I fervently hope this film is as imaginative as its preview makes it out to be. For the moment, at least, I'm hooked and very much looking forward to seeing this. My fear is that, with the focus being on an American crew (as most big-budget space adventures are), the film will give short shrift to other teams of humans, from other nations, who would naturally be making their own efforts at communicating with these visitors from afar. My fingers are crossed in the hopes that "Arrival" will be smarter than that. Sure—focus on the American crew if you must; it's an American movie, after all. But be sharp enough to keep in mind that global crises require a team effort.
*In Sagan's novel Contact, and in the filmic adaptation of Sagan's story, humanity picks up a signal that it knows not to be random noise because it's a string of prime numbers. This eventually leads to the discovery of a mathematical primer that helps humanity decode a message—a "palimpsest"—that has been piggybacked onto a re-broadcast of Earth's first-ever broadcast into space: Hitler's speech at the 1936 Olympics.

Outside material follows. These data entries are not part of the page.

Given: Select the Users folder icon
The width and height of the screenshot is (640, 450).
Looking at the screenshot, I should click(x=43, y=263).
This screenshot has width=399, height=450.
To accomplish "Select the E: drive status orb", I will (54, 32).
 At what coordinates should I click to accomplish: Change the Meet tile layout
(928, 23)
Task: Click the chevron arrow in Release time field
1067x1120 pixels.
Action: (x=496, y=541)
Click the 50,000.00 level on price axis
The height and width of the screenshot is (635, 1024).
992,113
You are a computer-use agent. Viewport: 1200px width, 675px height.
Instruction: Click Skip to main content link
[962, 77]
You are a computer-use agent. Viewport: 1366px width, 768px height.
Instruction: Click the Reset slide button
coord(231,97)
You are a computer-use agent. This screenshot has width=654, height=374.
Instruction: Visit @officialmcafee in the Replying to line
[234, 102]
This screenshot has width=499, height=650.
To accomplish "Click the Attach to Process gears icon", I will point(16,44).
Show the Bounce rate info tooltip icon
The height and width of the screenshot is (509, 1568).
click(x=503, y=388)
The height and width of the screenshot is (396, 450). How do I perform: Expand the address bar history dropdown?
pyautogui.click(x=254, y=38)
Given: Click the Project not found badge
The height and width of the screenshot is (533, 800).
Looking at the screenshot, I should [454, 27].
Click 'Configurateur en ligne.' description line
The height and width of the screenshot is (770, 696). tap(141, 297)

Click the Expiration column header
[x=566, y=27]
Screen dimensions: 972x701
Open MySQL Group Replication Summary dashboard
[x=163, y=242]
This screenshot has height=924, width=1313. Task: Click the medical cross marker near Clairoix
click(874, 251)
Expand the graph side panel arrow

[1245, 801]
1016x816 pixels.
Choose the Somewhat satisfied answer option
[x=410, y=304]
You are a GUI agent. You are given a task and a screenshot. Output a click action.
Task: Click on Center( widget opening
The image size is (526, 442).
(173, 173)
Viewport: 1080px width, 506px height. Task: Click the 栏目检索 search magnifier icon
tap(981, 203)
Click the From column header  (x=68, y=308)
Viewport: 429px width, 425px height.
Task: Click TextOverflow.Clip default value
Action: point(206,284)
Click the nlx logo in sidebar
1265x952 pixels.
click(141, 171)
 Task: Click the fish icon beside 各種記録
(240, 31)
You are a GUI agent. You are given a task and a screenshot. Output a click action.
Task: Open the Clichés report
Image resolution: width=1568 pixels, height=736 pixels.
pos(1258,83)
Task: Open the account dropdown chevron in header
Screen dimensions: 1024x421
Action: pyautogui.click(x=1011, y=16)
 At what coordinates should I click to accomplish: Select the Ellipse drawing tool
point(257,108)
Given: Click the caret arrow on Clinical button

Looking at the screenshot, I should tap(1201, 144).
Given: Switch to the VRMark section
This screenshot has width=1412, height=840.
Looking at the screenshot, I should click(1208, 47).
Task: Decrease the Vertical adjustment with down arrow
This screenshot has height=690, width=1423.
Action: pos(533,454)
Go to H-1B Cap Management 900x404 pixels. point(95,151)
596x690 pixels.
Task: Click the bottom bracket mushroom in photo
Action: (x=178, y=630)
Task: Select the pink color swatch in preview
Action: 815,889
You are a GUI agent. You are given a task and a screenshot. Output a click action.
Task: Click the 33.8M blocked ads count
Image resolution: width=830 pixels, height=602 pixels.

Humanity discovers that the palimpsest is actually a set of plans to build a device that will send humans through wormholes to where the aliens presumably are. Math informs most of this fascinating adventure (I enjoyed Sagan's novel). I should note, though, that Jeremy Renner's character in "Arrival" is a mathematician, so the ghost of Sagan might still be haunting and informing this new film.
**Some quick scenes in the preview trailers show alien spacecraft parked over fairly remote areas, so it could be that the sites have some occult significance for the aliens.